Work to be completed:
Which lines belong in your copy? Those from the start of the data through the line with "Task: Open settings with the gears icon", exactly as written, without any pictures.

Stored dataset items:
*** Block opens ***
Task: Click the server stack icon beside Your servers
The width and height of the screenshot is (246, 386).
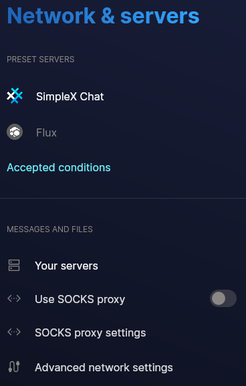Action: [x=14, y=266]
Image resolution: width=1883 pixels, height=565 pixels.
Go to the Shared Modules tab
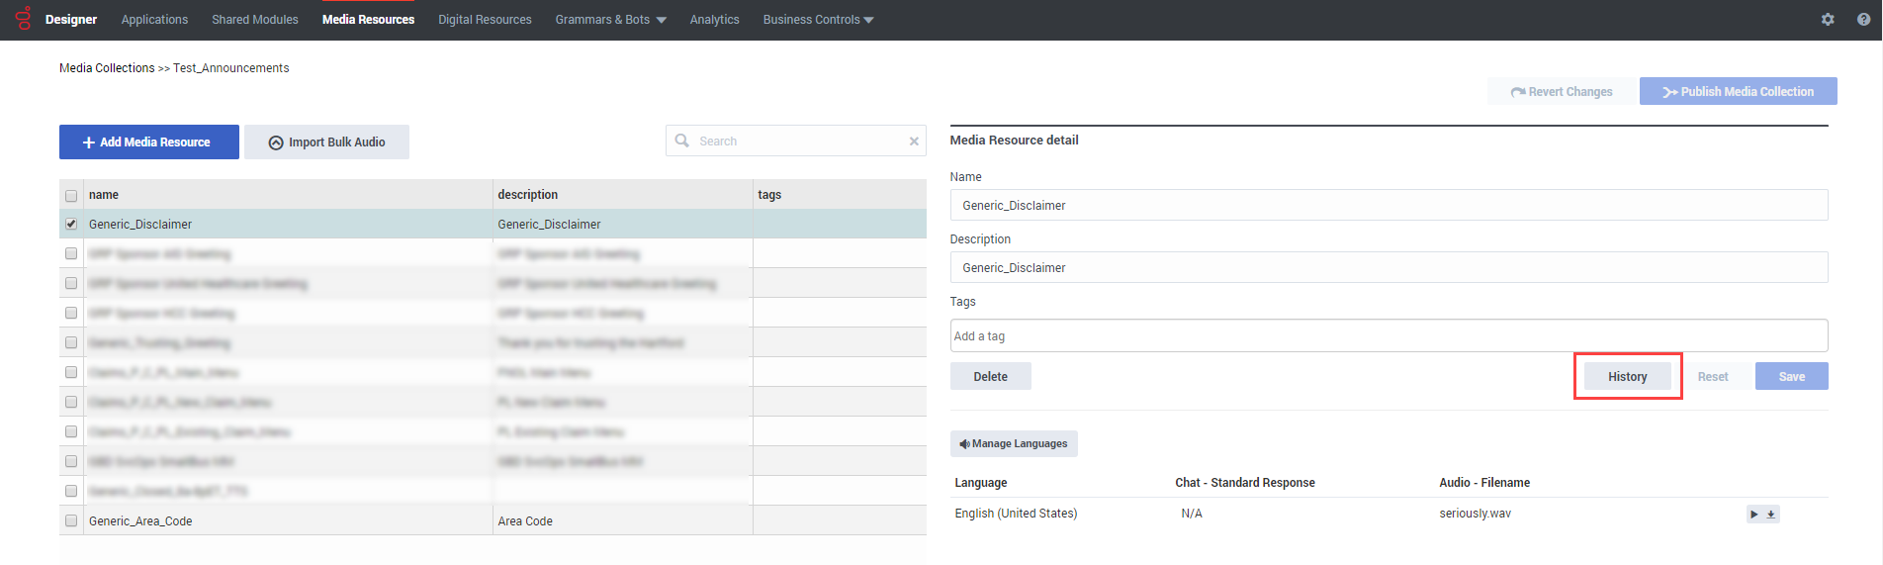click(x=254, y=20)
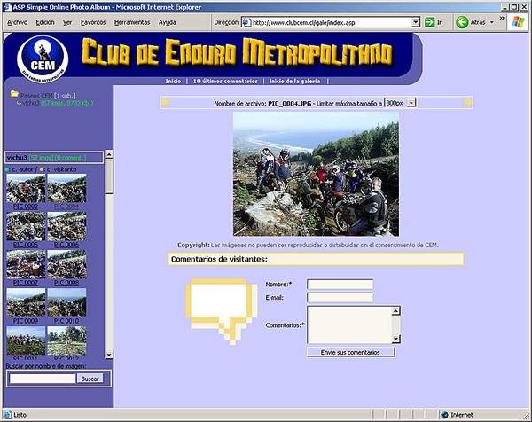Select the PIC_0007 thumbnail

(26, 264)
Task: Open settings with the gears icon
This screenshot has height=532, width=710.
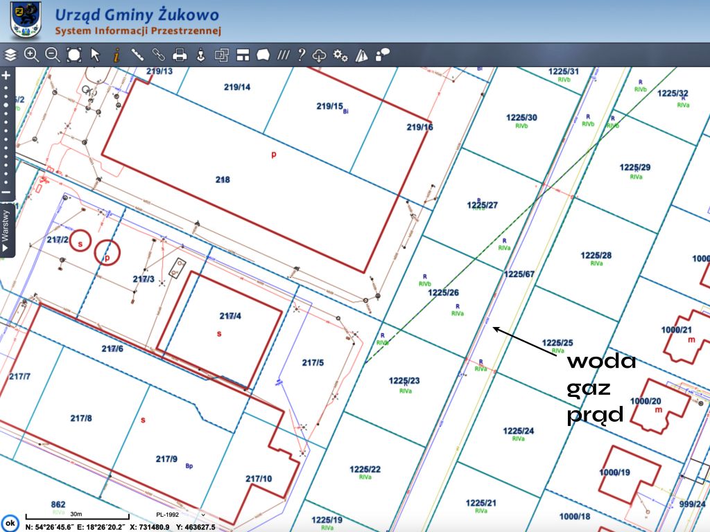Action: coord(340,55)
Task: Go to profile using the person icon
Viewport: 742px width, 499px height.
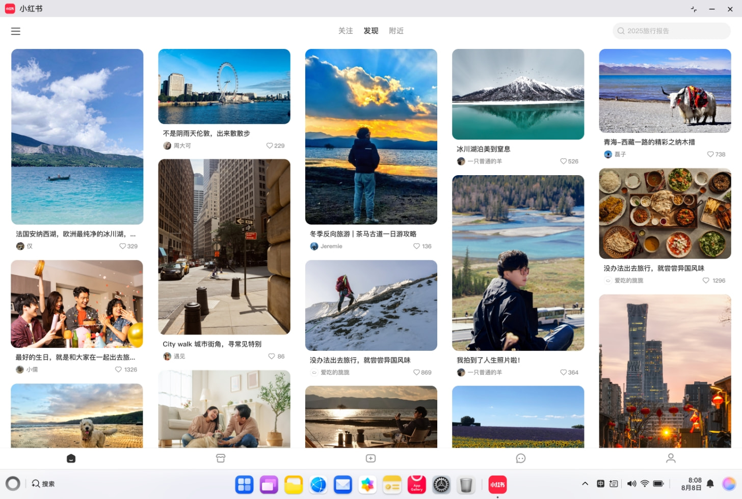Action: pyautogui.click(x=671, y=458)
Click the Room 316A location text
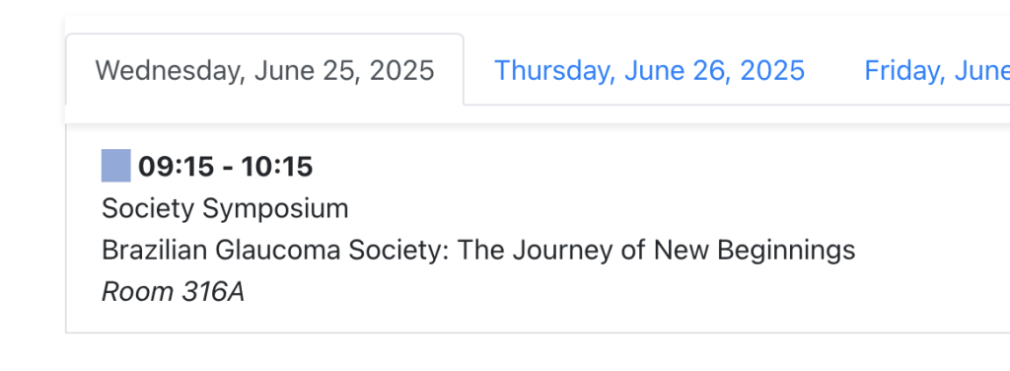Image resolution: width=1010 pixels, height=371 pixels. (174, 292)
*** Block closes ***
Solved exercise:
Task: Click the server stack icon beside Your servers
The width and height of the screenshot is (246, 386).
Action: [x=14, y=266]
Image resolution: width=1883 pixels, height=565 pixels.
Go to the Shared Modules tab
click(x=254, y=20)
Select the PIC_0007 thumbnail

(26, 264)
Task: Open settings with the gears icon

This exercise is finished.